Hubble pinpoints farthest protocluster of galaxies

Astronomers have uncovered a cluster of galaxies in the initial stages of development – the most distant ever observed in the early universe – thanks to NASA’s Hubble Space Telescope.

Washington: Astronomers have uncovered a cluster of galaxies in the initial stages of development – the most distant ever observed in the early universe – thanks to NASA’s Hubble Space Telescope.

In a random sky survey made in near-infrared light, Hubble found five tiny galaxies clustered together 13.1 billion light-years away. They are among the brightest galaxies at that epoch and very young existing just 600 million years after the big bang.

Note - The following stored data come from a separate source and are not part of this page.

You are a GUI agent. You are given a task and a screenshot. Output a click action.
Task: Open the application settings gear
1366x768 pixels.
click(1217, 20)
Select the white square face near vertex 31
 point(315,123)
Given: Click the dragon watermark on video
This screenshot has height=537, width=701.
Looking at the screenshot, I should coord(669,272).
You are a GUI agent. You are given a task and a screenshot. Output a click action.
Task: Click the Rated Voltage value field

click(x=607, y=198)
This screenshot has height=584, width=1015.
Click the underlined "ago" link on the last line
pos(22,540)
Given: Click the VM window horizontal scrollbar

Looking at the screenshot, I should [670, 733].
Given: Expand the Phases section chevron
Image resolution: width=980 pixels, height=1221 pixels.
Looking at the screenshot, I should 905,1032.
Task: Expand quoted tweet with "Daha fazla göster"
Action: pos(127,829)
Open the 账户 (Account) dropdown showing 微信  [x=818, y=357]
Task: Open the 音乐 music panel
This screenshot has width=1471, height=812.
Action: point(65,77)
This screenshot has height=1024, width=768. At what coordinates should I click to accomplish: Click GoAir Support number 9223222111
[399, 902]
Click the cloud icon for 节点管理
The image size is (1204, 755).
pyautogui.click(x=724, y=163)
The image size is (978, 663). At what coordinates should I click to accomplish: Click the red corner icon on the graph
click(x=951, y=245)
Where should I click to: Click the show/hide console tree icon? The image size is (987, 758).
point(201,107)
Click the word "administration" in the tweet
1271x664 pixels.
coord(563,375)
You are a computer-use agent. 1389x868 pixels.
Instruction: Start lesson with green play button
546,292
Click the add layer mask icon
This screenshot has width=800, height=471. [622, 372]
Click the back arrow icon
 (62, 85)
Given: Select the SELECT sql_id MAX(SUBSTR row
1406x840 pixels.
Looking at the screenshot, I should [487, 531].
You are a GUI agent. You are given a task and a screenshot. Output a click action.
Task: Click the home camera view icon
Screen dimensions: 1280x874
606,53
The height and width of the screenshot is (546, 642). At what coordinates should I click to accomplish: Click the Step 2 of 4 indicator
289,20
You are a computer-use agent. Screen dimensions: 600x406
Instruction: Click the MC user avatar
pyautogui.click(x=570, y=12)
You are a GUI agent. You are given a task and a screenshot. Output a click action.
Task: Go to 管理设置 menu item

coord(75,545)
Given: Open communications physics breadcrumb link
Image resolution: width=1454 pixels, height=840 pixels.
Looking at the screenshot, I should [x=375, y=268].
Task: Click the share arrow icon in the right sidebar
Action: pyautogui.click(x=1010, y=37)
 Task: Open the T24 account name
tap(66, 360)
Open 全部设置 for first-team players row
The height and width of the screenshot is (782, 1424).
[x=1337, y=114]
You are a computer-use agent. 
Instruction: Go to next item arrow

Galaxy clusters are the largest structures in the universe, comprising hundreds to thousands of galaxies bound together by gravity.

The developing cluster, or protocluster, is seen as it looked 13 billion years ago. Presumably, it has grown into one of today’s massive galactic cities, comparable to the nearby Virgo cluster of more than 2,000 galaxies.

“These galaxies formed during the earliest stages of galaxy assembly, when galaxies had just started to cluster together,” said Michele Trenti of the University of Colorado at Boulder and the Institute of Astronomy at the University of Cambridge in the United Kingdom.

“The result confirms our theoretical understanding of the buildup of galaxy clusters. And, Hubble is just powerful enough to find the first examples of them at this distance,” she stated.

Trenti used Hubble’s sharp-eyed Wide Field Camera 3 (WFC3) to pinpoint the cluster galaxies and presented the results at the American Astronomical Society meeting in Austin, Texas.

The five bright galaxies spotted by Hubble are about one-half to one-tenth the size of our Milky Way, yet are comparable in brightness. The galaxies are bright and massive because they are being fed large amounts of gas through mergers with other galaxies.

The team’s simulations show that the galaxies eventually will merge and form the brightest central galaxy in the cluster, a giant elliptical similar to the Virgo Cluster``s M87.

The observations are part of the Brightest of Reionizing Galaxies survey, which uses Hubble’s WFC3 to search for the brightest galaxies around 13 billion years ago, when light from the first stars burned off a fog of cold hydrogen in a process called reionization.

The study will be published in an upcoming issue of The Astrophysical Journal.